Guarding hands against exposed blades
Saws are one of the top contributing agents of amputation cases at work
Workers should never commence work when an operation poses a safety risk. Instead, they should immediately report unsafe working conditions to their supervisors and request for physical protection from machine hazards.
This includes requesting for machine guarding to protect against exposed saw blades.
An incident involving an unguarded saw blade resulted in a worker having his fingers amputated.
The man, who was in his ninth day of work at a woodworking factory, was tasked to cut a plank of plywood into narrow strips using a table saw. The table saw was equipped with a machine guarding that was mounted on a blue swivel arm.
However, the worker did not know the function of the machine guarding and shifted it away, exposing the blade of the circular saw.
While using the machine, he accidentally overextended his right hand, which came into contact with the exposed saw blade.
His index and middle fingers were severed while his ring and little fingers suffered deep cuts.
Employers need to ensure the safety of workers by making sure that machine guarding cannot be easily shifted or removed by workers.Mr Patrick Han, general manager, Workplace Safety and Health Council
Mr Patrick Han, general manager, Workplace Safety and Health Council said: "Employers need to ensure the safety of workers by making sure that machine guarding cannot be easily shifted or removed by workers.
"They should also emphasise the importance of following safety procedures when operating machinery to their workers and take necessary actions against those who do not (do so).
"Both employers and workers should never compromise safety in favour of convenience."
Many workers, especially those who are new and inexperienced, often choose to use a saw without its blade guard for their own convenience.
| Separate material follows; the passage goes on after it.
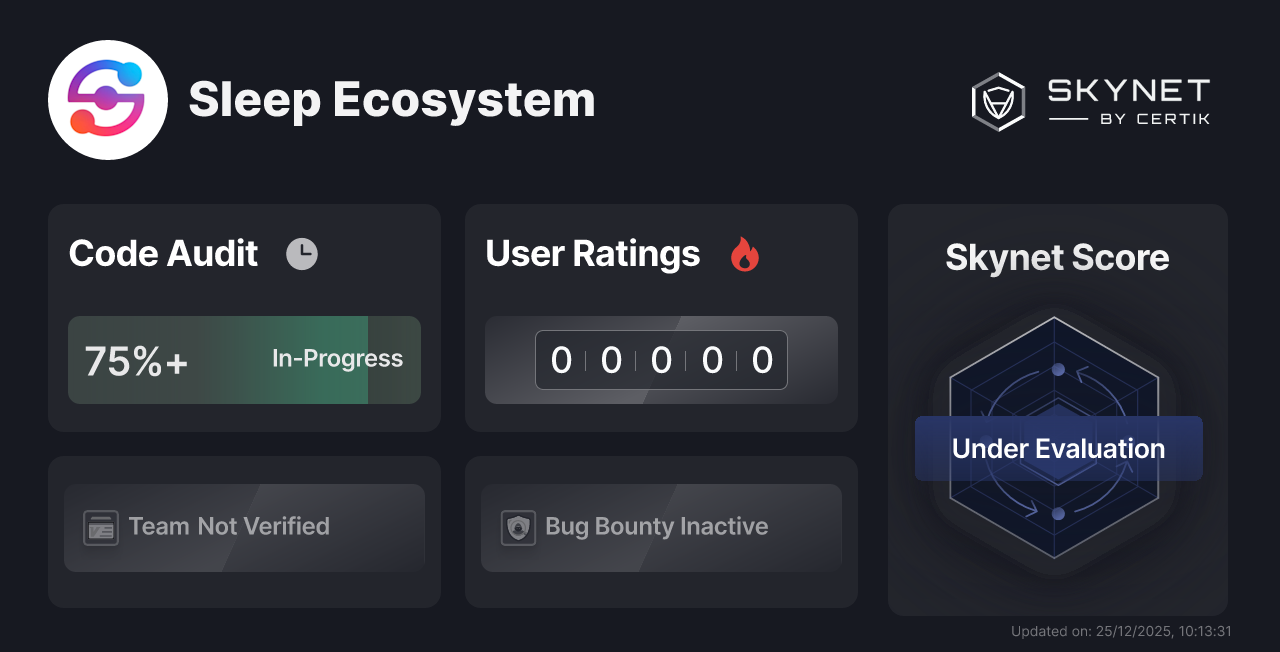
Task: Click the ID badge icon in Team Not Verified
Action: pos(99,527)
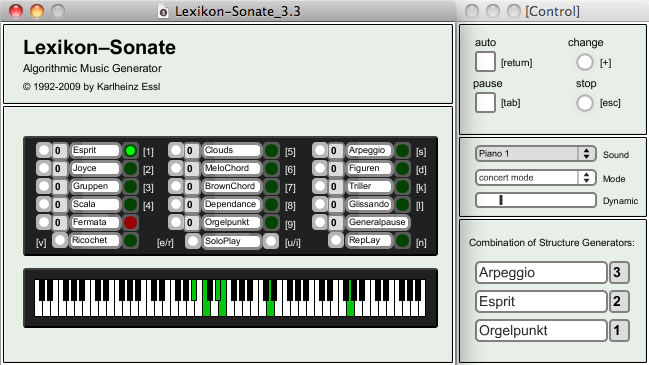Click the Generalpause label field
This screenshot has height=365, width=649.
(x=377, y=222)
They feel that the guarding can potentially slow down their cutting or obstruct their view .
However, it is highly dangerous to operate a table saw without a proper guard as it poses a cutting hazard.
Cutting hazards are present in machines used to cut wood, metal or other materials at the point of operation and include circular saws, handsaw blades and rotary knives.
In fact, saws are one of the top contributing agents of amputation cases at work and accounted for 44 of such incidents in the past three years.
To prevent similar incidents from happening, employers should:
- Make sure that the blade guard cannot be easily shifted or removed. It should be locked down if necessary.
- Discipline those who operate a saw without its guard.
- Ensure new workers undergo training for safe work procedures and are competent in machine operating and maintenance.
- Carry out risk assessment of machinery prior to any work involving table saw operations.
Where practical, employers should replace the adjustable guard of a table saw machine with a self-adjusting guard to prevent the operator's hands from coming in contact with the saw blade.
If a manually adjusted guard has to be used, the adjustment of the guard should be carried out by a competent worker.
The adjustments have to be made frequently to ensure that the rotating saw blade is not excessively exposed at all times.
The belt drive and saw blade located underneath the table should also be guarded.
A push-stick of sufficient length should also be provided to workers to guide the pieces of material through the table saw.
The stick will minimise the possibility of their hands coming into contact with the saw blade.
Last year, 125 workers lost hands or fingers while working with machinery or power tools.With these alarming numbers, employers and workers should actively take responsibility for ensuring safety at work.
Under the Workplace Safety and Health Act, employers are required to manage risks at work, while employees must adhere to safe work practices.
This includes ensuring safety measures are taken for any machinery, equipment, article or process used at the workplace.
Failure to do so can result in a fine of up to $500,000 for the first offence.